__Collected data__.
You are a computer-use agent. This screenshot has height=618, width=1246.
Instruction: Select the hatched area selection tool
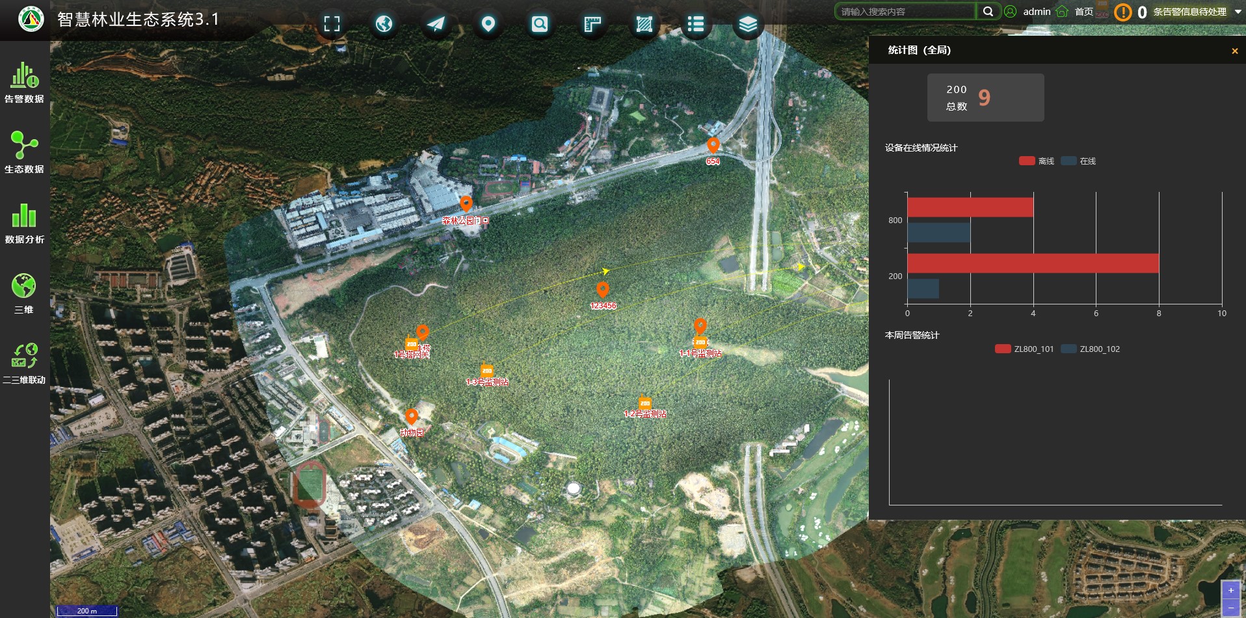pyautogui.click(x=644, y=24)
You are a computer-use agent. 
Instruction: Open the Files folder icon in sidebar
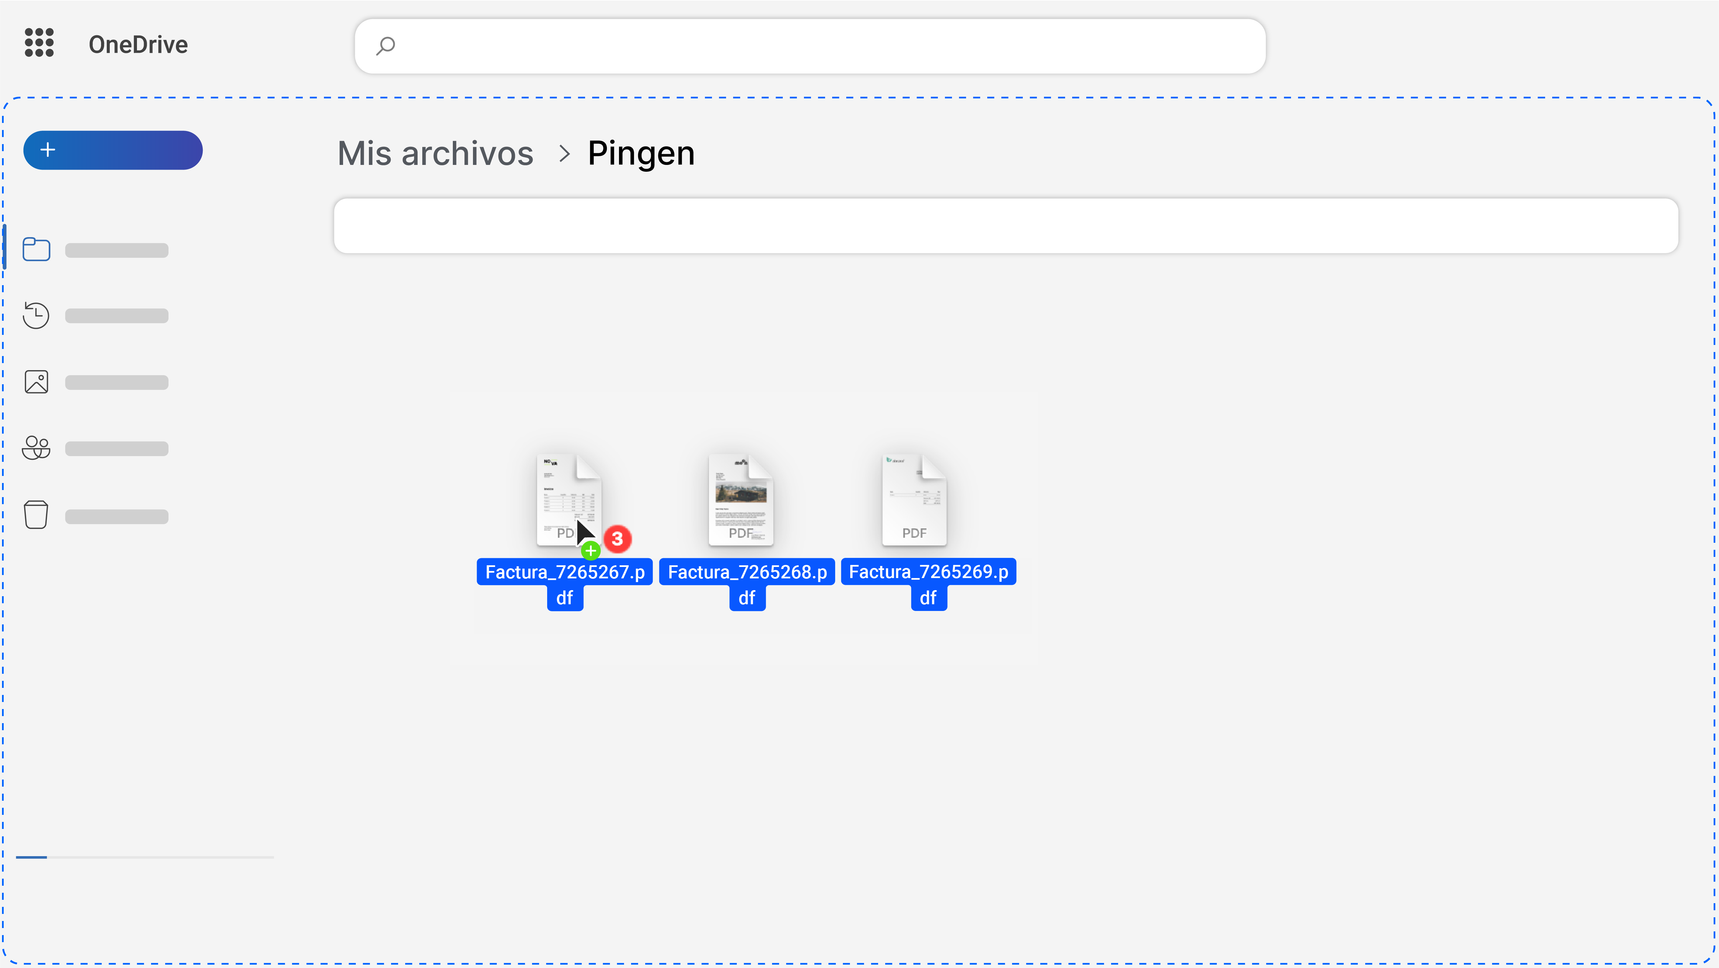click(x=36, y=249)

__DIRECTIONS FOR THIS TASK__. Produce an exact copy of the lines from the line containing "Instruction: Select the" through the last line of the records, with no pictures and no other text.

__ANSWER FOR THIS EXERCISE__.
Instruction: Select the hatched area selection tool
pyautogui.click(x=644, y=24)
You are a computer-use agent. 
Instruction: Open the Files folder icon in sidebar
click(x=36, y=249)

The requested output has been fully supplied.